** Opening TASK INPUT block **

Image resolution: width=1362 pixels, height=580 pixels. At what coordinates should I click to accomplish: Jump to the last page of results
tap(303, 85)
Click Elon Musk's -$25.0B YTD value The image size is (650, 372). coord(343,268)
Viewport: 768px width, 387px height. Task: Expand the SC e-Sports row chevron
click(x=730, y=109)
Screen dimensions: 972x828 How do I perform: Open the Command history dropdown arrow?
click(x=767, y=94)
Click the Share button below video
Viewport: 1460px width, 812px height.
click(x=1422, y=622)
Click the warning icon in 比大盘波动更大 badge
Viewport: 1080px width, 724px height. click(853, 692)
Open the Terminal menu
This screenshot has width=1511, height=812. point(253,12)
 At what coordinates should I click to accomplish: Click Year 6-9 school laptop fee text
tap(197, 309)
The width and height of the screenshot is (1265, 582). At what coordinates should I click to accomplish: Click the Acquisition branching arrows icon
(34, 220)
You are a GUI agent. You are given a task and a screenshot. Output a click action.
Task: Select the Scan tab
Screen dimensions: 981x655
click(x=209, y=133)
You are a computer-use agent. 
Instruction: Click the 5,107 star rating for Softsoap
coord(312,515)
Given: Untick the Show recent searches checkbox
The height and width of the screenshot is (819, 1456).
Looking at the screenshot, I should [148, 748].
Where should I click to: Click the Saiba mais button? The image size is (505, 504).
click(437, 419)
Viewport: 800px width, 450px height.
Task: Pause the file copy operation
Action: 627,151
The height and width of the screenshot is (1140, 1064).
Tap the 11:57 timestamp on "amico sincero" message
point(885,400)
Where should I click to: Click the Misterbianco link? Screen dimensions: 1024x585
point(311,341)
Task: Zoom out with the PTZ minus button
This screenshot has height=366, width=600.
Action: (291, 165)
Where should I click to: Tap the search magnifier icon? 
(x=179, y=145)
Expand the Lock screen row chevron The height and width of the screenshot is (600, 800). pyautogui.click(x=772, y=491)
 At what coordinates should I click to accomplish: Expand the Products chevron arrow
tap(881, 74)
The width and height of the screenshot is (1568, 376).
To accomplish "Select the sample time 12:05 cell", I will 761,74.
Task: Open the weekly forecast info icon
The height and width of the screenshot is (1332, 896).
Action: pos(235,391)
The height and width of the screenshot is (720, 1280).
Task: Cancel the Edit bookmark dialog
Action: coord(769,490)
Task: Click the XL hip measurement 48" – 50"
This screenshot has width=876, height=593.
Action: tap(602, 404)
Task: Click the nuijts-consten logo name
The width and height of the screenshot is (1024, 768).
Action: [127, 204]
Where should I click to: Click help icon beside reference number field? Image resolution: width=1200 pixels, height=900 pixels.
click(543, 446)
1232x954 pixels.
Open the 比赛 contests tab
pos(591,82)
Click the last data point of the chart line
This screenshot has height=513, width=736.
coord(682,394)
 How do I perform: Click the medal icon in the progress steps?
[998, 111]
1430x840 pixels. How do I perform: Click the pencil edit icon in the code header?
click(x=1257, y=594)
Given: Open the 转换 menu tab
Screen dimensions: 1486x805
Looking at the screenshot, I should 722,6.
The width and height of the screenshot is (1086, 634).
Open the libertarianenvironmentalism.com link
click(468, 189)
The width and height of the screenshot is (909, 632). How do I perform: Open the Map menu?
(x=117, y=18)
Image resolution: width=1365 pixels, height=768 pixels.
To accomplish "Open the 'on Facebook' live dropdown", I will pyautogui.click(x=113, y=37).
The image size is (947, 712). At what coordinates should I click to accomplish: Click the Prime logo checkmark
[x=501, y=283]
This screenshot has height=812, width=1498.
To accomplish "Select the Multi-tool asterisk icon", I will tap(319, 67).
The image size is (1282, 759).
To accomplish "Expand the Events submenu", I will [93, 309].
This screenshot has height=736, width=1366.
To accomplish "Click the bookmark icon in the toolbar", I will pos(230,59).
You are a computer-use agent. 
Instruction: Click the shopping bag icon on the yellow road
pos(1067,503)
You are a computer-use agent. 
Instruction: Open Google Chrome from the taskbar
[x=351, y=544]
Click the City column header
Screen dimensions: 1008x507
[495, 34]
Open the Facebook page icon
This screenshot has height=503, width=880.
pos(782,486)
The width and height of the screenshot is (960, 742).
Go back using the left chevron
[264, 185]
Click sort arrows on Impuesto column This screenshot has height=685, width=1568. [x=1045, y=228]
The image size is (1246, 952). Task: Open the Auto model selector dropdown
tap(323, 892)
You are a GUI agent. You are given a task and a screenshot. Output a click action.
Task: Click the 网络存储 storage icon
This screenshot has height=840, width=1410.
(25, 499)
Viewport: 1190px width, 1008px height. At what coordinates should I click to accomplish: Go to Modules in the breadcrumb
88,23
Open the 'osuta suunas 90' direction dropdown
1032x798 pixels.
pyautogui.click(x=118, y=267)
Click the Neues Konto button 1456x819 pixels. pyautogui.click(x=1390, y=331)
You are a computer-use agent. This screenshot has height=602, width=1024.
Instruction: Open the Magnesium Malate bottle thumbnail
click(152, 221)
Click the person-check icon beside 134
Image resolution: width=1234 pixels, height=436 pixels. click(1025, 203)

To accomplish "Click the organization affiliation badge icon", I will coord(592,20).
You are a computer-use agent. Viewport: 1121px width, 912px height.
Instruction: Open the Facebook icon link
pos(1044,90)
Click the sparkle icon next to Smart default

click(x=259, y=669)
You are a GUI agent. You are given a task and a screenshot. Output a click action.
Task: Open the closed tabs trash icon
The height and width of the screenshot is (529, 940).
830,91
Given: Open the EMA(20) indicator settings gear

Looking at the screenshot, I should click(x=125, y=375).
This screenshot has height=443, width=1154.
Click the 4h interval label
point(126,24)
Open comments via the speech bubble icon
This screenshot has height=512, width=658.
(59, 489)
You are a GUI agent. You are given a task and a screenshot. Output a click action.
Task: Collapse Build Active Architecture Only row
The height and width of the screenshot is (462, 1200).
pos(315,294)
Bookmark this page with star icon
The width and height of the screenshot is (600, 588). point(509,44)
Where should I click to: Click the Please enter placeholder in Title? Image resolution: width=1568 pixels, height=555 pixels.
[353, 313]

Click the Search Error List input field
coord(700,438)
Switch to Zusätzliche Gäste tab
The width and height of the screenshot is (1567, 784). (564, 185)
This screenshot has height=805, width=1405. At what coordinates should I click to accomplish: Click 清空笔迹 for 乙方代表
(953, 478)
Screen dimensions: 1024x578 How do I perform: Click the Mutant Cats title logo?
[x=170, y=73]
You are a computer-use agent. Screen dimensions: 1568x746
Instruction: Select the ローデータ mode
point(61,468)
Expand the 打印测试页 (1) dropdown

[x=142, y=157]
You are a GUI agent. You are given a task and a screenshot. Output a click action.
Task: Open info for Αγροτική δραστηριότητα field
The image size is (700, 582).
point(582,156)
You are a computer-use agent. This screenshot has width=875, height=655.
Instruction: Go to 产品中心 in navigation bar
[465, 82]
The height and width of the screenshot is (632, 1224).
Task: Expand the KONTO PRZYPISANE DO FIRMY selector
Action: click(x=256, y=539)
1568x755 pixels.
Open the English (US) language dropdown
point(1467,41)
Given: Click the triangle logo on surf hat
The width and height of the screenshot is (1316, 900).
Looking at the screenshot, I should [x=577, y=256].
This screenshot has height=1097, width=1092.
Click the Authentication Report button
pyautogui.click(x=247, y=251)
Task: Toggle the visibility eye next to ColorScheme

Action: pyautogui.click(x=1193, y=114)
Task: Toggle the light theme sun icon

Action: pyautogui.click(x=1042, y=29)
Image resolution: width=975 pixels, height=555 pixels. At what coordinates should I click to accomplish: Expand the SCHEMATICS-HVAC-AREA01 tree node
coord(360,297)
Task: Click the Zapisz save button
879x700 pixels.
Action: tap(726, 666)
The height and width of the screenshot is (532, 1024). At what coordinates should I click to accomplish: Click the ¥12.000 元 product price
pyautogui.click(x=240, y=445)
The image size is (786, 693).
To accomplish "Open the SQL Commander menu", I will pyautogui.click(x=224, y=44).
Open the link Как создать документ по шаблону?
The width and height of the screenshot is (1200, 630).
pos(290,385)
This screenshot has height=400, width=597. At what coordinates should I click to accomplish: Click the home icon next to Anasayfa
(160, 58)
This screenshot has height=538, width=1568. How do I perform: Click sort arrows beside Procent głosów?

** Closing TASK INPUT block **

* TASK DESCRIPTION *
Each line above that has the word "info" must be copied.

* ANSWER SPACE *
Task: Open the weekly forecast info icon
Task: Open info for Αγροτική δραστηριότητα field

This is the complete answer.